With people’s lifespans lengthening, retirement for many doesn’t translate to readiness for a senior living community. Instead, some are turning to virtual retirement villages, and Fox Business questions in a recent article whether they’re the “future of retirement.”
In the case of Mary Flournoy, a 67-year-old profiled in the Fox Business article, the Philadelphian didn’t want to leave her home and was intrigued by a newly-starting East Falls virtual retirement community.
“The organization—East Falls Village—offered many of the amenities available at a real retirement home, such as regular dinners together, cultural outings and ride services, but allowed residents to stay where they lived,” says the article.
Flournoy paid the $125 annual fee along with more than 150 other residents in the community.
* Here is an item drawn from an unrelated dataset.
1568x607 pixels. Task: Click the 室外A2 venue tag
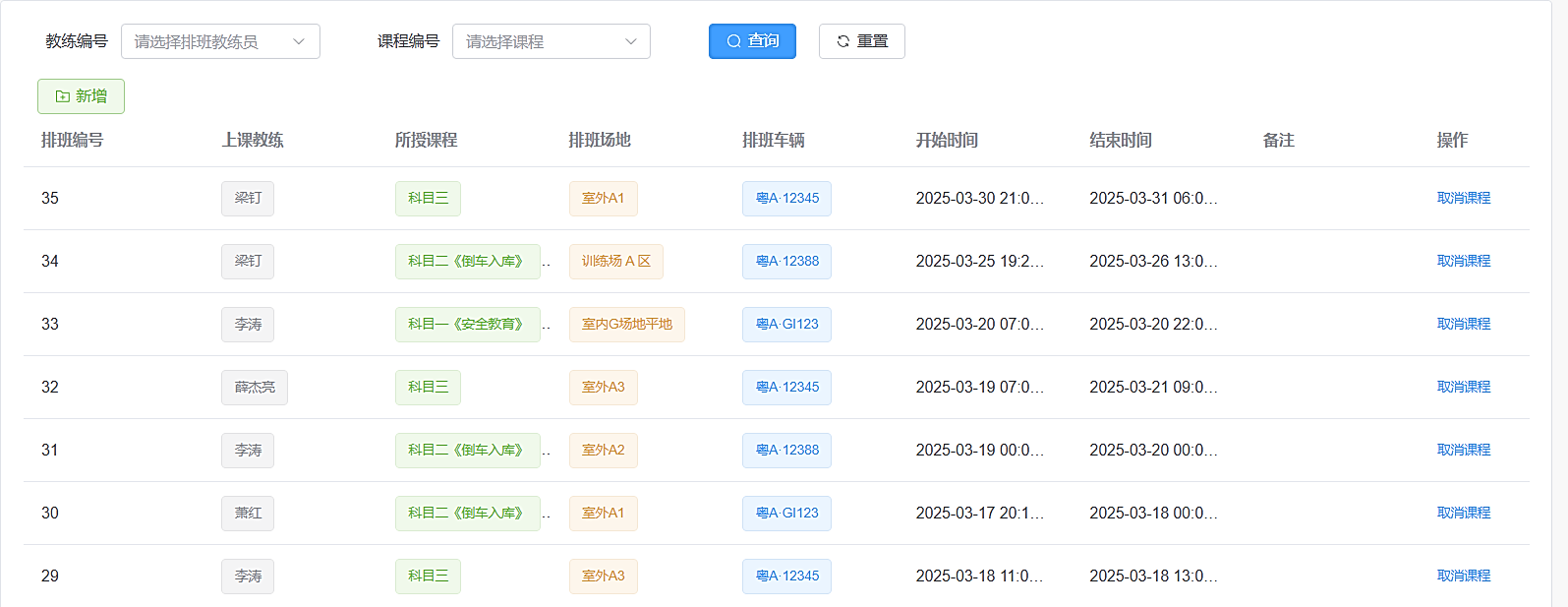pyautogui.click(x=603, y=451)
Virtual retirement villages—many part of the official Village network—range in size with a median 96 members in 2012, up from 72 the previous year, according to a 2012 Rutgers University study.
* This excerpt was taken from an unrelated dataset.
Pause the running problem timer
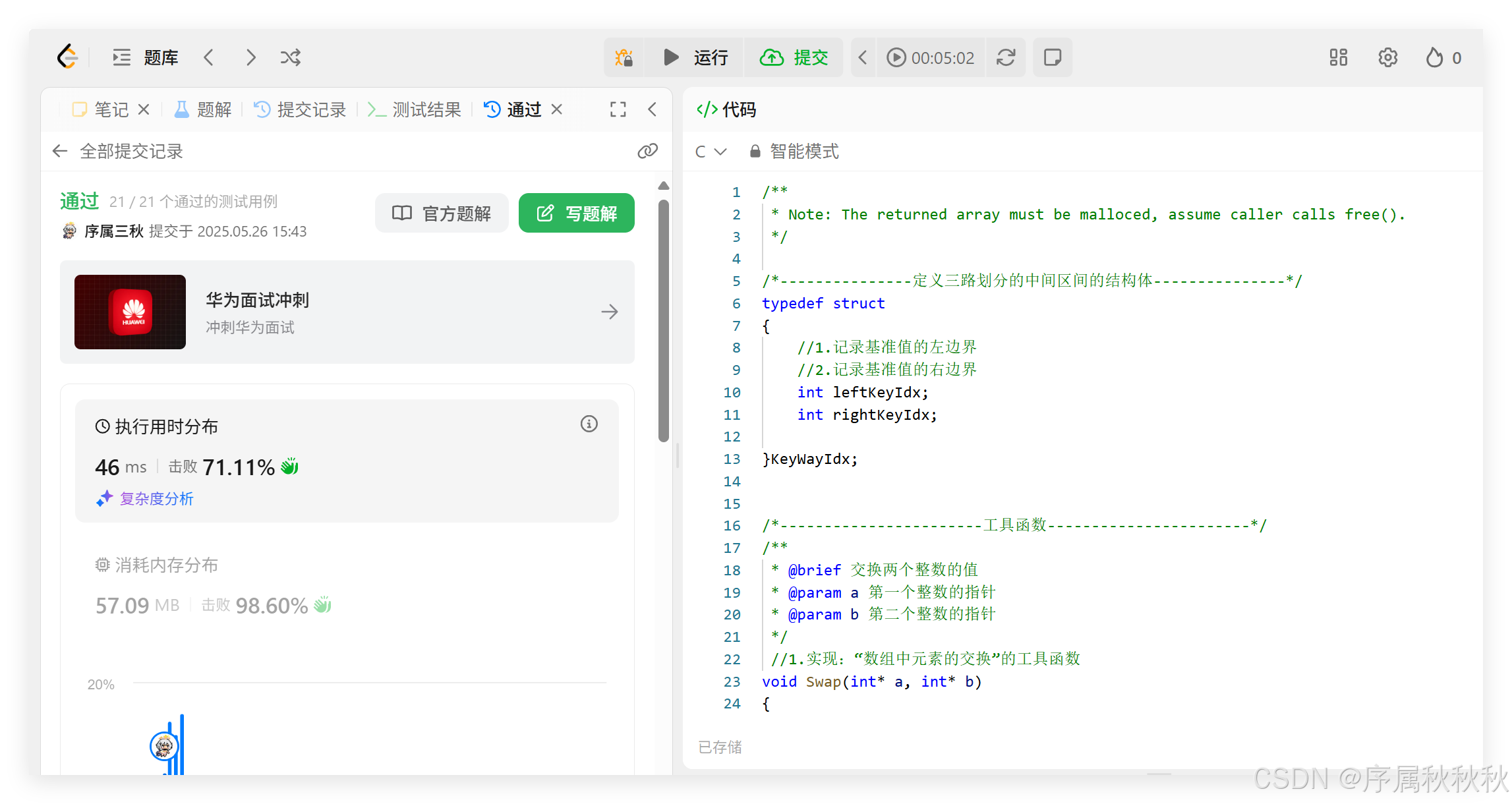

“Studies have shown that a vast majority of older adults want to remain living in their homes, in their communities as they age. This is where they raised their children, where their friends are, where they know their pharmacist and doctor, and like the restaurants, stores and culture of their community. No one wants to have to leave that,” says Natalie Galucia, member services coordinator of the Village to Village Network, told Fox Business.
Common traits of villages include offering a list of “preferred service providers” to residents; running transportation networks; and sponsoring social events, says the article.
“One of the main goals of the Village to Village Network is so that people don’t have to reinvent the wheel,” Galucia told Fox Business. “We want to share what villages have already learned with those who are getting started.”